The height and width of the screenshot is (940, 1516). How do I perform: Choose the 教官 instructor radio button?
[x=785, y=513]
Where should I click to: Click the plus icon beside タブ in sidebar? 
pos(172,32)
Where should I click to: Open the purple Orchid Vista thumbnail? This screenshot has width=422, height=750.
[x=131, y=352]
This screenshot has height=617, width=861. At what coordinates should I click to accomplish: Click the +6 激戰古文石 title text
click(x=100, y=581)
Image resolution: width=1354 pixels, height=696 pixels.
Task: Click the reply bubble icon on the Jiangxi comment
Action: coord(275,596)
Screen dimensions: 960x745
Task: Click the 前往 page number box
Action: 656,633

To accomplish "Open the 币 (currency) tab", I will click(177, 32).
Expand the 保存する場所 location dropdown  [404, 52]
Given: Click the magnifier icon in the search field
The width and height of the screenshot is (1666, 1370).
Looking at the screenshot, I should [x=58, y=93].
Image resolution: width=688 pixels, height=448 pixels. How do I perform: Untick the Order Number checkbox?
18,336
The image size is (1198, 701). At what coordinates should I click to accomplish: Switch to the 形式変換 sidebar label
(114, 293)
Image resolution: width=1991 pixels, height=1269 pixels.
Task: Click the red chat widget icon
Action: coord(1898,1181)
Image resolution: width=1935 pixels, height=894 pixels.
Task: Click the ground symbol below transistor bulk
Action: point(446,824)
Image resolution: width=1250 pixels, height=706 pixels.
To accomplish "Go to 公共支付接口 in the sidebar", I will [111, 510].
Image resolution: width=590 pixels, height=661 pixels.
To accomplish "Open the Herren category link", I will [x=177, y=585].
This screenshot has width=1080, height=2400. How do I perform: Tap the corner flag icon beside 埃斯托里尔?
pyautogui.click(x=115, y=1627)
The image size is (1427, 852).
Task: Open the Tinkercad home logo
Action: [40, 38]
-=-=-
**Directive**
Please edit the lines from the first one through the line containing "Expand the 保存する場所", inclusive, replacing "thumbnail" with "preview image" and leaving everything else unchanged. Return only those lines.

**Task response**
The height and width of the screenshot is (940, 1516). How do I perform: Choose the 教官 instructor radio button?
[x=785, y=513]
Where should I click to: Click the plus icon beside タブ in sidebar? 
pos(172,32)
Where should I click to: Open the purple Orchid Vista preview image? This screenshot has width=422, height=750.
[x=131, y=352]
This screenshot has height=617, width=861. At what coordinates should I click to accomplish: Click the +6 激戰古文石 title text
click(x=100, y=581)
Image resolution: width=1354 pixels, height=696 pixels.
Task: Click the reply bubble icon on the Jiangxi comment
Action: coord(275,596)
Screen dimensions: 960x745
Task: Click the 前往 page number box
Action: 656,633

To accomplish "Open the 币 (currency) tab", I will click(177, 32).
Expand the 保存する場所 location dropdown  [404, 52]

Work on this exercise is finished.